- **BRIEF**
Your response should be every line from the entries that includes the string "will".
= Beginning of Section =
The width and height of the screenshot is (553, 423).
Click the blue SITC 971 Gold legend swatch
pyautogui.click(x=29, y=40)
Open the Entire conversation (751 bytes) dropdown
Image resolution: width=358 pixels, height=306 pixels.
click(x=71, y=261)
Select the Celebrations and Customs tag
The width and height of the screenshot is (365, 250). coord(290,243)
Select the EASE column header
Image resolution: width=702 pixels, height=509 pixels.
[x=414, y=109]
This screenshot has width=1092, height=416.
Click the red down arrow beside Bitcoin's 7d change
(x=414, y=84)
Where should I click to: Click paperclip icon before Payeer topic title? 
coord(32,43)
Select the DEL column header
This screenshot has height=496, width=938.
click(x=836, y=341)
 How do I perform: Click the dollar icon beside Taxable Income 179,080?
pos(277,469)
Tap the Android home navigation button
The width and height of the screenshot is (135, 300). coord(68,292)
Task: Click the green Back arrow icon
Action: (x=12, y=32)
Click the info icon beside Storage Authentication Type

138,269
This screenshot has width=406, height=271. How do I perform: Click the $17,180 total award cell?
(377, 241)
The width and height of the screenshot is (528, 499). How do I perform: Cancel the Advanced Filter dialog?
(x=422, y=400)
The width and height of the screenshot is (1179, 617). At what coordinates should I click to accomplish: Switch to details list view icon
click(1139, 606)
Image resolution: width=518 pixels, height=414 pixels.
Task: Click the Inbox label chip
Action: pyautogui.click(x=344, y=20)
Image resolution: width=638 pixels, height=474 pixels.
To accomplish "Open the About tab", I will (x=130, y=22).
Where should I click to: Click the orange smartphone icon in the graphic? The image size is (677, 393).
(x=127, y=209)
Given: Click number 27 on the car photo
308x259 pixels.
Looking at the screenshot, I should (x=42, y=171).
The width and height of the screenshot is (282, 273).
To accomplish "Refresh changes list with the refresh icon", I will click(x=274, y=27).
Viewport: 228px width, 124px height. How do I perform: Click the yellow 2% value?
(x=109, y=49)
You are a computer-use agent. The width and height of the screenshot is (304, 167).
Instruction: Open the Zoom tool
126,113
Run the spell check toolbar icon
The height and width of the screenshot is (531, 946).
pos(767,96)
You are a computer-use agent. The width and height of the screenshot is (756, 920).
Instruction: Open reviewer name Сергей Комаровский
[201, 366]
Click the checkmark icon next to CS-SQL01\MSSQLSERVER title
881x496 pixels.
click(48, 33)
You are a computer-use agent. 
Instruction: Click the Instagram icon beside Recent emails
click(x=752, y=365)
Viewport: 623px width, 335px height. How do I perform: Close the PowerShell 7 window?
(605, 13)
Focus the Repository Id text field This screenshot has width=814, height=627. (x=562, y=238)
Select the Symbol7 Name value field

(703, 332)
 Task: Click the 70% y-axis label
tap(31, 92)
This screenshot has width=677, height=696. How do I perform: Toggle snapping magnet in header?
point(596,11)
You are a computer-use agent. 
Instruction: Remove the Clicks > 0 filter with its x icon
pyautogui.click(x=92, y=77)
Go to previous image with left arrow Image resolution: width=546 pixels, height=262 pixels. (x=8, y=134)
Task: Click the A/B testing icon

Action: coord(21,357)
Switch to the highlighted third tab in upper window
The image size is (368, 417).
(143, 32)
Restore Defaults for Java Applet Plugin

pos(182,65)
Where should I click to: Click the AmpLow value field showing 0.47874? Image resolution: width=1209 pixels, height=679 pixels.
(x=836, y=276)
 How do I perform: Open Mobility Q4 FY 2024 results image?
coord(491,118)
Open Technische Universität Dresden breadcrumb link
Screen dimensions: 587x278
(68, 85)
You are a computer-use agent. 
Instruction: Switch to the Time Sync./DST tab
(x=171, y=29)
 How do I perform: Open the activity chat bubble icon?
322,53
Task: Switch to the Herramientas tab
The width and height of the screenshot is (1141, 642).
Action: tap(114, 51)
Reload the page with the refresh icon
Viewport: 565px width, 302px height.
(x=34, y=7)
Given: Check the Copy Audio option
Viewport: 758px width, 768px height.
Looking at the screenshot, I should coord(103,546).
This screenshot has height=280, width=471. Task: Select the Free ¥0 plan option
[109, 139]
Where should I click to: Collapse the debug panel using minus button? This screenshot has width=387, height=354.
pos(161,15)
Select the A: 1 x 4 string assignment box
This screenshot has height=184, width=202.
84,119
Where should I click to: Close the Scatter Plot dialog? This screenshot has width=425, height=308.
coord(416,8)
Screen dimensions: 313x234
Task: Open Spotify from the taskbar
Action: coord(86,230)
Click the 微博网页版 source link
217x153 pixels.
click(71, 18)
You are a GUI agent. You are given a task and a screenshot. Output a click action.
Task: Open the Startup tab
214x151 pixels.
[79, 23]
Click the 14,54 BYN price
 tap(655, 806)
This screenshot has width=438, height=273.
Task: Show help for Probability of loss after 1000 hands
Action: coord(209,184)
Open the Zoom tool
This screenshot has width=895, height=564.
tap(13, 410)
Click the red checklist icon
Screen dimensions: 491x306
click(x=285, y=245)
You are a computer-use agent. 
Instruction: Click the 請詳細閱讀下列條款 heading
= End of Section =
- **EXERCISE SOLUTION**
To accomplish "Open the About tab", I will (x=130, y=22).
To accomplish "Refresh changes list with the refresh icon", I will click(x=274, y=27).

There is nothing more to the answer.